The incident offers an indication of just how desperate the U.S. command in Afghanistan is to spin American civilian leaders into supporting an increasingly unpopular war. According to the Defense Department’s own definition, psy-ops – the use of propaganda and psychological tactics to influence emotions and behaviors – are supposed to be used exclusively on "hostile foreign groups." Federal law forbids the military from practicing psy-ops on Americans, and each defense authorization bill comes with a "propaganda rider" that also prohibits such manipulation. "Everyone in the psy-ops, intel, and IO community knows you’re not supposed to target Americans," says a veteran member of another psy-ops team who has run operations in Iraq and Afghanistan. "It’s what you learn on day one."
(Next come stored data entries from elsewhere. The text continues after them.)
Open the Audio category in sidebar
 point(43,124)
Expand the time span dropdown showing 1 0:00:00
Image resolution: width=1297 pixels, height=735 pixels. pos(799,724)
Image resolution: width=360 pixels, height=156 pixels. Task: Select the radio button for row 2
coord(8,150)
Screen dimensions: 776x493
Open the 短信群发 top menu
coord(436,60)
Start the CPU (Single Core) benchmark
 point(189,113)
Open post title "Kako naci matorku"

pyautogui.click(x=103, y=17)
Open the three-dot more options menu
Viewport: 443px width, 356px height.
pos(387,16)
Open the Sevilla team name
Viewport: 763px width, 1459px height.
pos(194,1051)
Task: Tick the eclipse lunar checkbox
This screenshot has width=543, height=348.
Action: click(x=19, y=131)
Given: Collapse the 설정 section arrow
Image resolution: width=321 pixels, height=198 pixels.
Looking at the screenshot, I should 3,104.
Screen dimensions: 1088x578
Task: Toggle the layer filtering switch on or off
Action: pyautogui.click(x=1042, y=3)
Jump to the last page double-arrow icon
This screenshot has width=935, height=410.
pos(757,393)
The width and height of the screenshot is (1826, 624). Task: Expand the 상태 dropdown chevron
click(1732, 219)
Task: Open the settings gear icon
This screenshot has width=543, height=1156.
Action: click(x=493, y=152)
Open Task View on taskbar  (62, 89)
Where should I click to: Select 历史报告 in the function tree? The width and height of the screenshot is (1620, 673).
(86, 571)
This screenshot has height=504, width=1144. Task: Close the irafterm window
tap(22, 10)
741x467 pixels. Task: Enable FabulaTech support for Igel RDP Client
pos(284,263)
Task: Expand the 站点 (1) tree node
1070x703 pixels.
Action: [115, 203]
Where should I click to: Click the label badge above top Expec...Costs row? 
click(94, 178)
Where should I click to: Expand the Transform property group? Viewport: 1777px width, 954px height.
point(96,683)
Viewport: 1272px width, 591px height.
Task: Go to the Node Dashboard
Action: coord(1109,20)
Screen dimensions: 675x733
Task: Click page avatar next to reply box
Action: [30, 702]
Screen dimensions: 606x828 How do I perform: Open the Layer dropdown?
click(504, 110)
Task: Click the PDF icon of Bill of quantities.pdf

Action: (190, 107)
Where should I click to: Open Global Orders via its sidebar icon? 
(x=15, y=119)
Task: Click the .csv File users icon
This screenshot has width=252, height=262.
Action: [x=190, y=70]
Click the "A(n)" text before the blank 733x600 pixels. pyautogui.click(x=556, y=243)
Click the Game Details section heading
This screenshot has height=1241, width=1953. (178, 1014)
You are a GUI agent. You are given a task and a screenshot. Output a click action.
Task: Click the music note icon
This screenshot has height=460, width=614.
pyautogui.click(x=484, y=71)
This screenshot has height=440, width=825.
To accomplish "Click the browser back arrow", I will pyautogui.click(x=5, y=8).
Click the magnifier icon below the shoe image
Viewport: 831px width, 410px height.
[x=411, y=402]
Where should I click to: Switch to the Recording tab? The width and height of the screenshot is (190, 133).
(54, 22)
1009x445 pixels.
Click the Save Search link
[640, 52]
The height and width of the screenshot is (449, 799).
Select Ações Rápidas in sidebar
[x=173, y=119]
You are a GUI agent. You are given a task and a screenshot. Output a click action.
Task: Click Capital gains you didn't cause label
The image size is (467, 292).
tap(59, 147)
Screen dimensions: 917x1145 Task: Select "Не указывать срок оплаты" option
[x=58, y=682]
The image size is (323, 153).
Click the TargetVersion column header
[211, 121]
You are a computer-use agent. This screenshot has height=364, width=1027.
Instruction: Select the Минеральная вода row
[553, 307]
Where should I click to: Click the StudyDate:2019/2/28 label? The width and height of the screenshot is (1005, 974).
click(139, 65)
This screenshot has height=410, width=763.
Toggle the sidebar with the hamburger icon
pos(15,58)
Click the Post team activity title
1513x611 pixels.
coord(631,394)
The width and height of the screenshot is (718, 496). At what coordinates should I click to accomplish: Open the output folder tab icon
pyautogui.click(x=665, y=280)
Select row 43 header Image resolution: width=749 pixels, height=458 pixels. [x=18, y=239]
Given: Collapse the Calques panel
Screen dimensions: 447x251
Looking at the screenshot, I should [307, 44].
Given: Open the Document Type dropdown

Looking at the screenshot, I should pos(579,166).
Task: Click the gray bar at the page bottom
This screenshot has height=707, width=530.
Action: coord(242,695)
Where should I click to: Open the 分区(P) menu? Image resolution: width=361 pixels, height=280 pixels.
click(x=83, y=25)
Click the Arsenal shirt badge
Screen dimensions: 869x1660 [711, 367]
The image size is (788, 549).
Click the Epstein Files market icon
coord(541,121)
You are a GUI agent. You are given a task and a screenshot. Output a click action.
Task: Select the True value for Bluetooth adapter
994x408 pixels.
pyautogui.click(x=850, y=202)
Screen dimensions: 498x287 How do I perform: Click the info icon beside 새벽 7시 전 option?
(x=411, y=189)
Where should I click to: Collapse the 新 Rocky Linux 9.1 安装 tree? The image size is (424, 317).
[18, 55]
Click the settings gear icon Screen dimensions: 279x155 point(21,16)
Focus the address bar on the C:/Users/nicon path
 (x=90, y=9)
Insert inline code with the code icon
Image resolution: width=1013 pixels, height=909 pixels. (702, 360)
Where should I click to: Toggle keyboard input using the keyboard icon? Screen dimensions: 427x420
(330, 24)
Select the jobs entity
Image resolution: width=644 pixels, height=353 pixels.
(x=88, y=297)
When Holmes and his four-man team arrived in Afghanistan in November 2009, their mission was to assess the effects of U.S. propaganda on the Taliban and the local Afghan population. But the following month, Holmes began receiving orders from Caldwell’s staff to direct his expertise on a new target: visiting Americans. At first, the orders were administered verbally. According to Holmes, who attended at least a dozen meetings with Caldwell to discuss the operation, the general wanted the IO unit to do the kind of seemingly innocuous work usually delegated to the two dozen members of his public affairs staff: compiling detailed profiles of the VIPs, including their voting records, their likes and dislikes, and their "hot-button issues." In one email to Holmes, Caldwell’s staff also wanted to know how to shape the general’s presentations to the visiting dignitaries, and how best to "refine our messaging."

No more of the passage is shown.